Changes of matrilin forms during endochondral ossification. Molecular basis of oligomeric assembly.

To understand the molecular properties of matrilin-3, a newly discovered member of the novel extracellular matrix protein family, we cloned a MAT-3 cDNA from developing chicken sterna. Real time quantitative reverse-transcription polymerase chain reaction indicates that MAT-3 mRNA is mainly expressed in the proliferation zone of a growth plate. It is also expressed in the maturation zone, overlapping with that of the mature chondrocyte-abundant matrilin-1 mRNA. This suggests that matrilin-3 may self-assemble in the proliferation zone, in addition to its co-assembly with matrilin-1 during endochondral ossification. Transfection of a MAT-3 cDNA into COS-7 cells shows that MAT-3 predominantly forms a homotetramer but also a trimer and a dimer. Co-transfection of both MAT-3 and MAT-1 cDNAs results in three major matrilins as follows: (MAT-1)(3), (MAT-3)(4), and (MAT-1)(2)(MAT-3)(2). Thus matrilin-3 may assemble into both homotypic and heterotypic oligomers.
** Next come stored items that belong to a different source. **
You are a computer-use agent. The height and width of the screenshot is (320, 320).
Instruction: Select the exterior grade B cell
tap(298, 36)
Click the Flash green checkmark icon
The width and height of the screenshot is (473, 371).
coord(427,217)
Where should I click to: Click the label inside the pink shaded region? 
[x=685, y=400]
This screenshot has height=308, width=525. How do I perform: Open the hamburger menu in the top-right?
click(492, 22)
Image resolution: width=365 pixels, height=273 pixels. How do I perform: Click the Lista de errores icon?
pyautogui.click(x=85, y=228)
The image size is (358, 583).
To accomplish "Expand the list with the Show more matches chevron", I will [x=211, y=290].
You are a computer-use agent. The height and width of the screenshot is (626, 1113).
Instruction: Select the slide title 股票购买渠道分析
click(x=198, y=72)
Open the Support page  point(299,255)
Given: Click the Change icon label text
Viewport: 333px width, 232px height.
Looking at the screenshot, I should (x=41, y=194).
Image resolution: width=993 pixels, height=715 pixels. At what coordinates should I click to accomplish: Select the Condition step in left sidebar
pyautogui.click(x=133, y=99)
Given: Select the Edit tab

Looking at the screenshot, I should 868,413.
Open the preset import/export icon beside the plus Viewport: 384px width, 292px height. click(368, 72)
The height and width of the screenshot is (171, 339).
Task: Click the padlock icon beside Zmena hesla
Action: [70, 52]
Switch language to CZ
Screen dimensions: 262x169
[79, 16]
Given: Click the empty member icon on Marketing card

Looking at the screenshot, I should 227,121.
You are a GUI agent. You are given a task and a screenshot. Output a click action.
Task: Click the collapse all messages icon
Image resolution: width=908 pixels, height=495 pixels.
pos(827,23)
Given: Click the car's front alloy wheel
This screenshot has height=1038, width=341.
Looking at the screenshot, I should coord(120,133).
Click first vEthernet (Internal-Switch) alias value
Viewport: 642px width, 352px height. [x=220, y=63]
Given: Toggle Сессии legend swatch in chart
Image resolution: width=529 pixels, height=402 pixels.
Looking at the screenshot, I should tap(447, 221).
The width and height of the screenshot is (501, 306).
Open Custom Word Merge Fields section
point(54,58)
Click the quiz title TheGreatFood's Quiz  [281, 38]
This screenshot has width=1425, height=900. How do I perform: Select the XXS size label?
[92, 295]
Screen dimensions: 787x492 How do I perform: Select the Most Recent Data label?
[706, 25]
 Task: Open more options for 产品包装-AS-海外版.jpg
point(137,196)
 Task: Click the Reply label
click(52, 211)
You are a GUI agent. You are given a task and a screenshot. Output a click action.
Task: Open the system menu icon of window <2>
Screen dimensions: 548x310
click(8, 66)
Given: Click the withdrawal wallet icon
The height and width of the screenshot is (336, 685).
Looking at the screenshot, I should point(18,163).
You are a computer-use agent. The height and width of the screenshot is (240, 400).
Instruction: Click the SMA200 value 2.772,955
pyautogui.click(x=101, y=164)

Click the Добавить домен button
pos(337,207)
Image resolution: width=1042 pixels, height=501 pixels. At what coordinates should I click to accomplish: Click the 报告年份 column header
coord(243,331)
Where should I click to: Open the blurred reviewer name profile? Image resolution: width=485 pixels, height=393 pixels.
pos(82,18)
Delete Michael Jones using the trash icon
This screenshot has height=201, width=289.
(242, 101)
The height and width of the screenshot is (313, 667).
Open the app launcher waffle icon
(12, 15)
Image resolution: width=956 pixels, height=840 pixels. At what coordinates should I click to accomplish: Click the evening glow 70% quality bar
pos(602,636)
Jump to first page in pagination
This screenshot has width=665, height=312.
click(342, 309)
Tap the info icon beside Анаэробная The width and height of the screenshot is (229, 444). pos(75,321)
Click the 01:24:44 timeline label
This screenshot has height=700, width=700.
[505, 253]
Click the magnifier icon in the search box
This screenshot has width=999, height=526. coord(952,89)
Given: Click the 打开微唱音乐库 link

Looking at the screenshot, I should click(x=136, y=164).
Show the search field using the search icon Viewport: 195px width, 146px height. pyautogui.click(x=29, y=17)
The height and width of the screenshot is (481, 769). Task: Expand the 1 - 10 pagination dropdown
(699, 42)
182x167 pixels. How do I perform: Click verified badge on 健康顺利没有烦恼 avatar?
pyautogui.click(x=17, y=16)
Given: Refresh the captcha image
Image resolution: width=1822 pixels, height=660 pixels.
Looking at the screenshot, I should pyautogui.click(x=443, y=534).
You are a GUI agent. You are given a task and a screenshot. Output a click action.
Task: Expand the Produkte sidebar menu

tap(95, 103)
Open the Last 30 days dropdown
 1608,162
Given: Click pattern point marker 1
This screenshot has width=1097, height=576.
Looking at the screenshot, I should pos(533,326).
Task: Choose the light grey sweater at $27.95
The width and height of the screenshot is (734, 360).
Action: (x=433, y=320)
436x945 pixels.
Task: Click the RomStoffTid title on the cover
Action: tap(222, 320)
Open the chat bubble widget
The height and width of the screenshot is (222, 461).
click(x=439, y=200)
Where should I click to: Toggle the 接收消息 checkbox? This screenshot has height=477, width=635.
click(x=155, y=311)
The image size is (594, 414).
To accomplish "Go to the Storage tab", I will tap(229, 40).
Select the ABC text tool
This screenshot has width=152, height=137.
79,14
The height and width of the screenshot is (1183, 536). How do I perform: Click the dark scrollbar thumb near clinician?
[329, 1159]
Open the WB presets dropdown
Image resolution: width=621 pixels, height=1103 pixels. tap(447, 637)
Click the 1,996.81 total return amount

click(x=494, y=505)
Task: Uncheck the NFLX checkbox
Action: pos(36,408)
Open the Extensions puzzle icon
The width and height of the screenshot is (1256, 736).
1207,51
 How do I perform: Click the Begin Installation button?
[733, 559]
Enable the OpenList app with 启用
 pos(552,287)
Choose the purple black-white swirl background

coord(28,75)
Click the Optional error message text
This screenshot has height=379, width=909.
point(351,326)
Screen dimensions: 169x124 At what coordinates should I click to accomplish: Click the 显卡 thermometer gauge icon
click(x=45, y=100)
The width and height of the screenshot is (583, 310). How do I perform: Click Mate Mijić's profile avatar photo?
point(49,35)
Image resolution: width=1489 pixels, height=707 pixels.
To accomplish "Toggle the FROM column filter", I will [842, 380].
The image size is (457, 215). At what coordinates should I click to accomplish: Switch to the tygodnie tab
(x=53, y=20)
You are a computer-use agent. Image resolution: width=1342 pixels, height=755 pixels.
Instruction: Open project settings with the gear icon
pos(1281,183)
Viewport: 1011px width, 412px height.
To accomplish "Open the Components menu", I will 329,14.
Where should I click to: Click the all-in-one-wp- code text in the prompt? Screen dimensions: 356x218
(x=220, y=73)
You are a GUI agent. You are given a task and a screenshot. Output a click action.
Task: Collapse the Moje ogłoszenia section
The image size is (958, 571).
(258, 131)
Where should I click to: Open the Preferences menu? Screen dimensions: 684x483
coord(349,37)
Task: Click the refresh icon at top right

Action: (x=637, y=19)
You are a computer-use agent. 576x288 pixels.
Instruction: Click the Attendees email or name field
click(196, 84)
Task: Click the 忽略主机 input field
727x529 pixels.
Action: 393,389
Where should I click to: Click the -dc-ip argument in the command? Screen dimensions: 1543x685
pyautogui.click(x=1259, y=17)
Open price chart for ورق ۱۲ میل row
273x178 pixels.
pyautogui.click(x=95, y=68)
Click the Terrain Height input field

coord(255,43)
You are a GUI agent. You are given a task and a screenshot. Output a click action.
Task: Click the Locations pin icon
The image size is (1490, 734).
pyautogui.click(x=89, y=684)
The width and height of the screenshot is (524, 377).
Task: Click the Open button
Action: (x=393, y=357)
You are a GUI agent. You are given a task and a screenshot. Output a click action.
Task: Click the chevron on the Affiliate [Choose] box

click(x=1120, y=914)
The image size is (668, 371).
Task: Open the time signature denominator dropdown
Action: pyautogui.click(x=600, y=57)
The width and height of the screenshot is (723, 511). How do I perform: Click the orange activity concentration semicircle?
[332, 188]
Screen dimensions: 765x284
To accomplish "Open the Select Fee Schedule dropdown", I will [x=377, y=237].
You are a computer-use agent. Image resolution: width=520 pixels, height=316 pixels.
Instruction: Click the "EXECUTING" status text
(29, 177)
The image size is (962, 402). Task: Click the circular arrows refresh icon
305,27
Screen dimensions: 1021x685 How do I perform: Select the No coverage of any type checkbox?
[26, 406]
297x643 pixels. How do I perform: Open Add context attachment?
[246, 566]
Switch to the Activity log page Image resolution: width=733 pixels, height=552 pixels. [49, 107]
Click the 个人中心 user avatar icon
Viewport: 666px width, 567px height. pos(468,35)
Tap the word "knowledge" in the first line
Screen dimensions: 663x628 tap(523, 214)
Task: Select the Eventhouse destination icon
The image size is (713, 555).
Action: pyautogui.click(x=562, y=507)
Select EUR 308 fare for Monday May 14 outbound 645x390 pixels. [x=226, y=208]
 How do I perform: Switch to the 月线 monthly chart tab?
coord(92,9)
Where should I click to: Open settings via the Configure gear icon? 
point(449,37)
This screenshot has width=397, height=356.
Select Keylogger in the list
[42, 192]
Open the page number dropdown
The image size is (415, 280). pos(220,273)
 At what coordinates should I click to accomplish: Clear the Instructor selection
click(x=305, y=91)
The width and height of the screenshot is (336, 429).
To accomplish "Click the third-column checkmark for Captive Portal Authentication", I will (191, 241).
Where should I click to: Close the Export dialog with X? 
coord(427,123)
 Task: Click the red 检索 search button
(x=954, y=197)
Our analysis shows that the assembly of MAT-3 does not depend on the number of epidermal growth factor repeats within the molecule, but the presence of Cys(412) and Cys(414) within the coiled-coil domain, which form covalent disulfide linkage responsible for both homo-oligomerization of MAT-3 and hetero-oligomerization of MAT-3 and MAT-1. Our data suggest that the varying synthetic levels of matrilins in different zones of a growth plate may result in a change of matrilin oligomeric forms during endochondral ossification.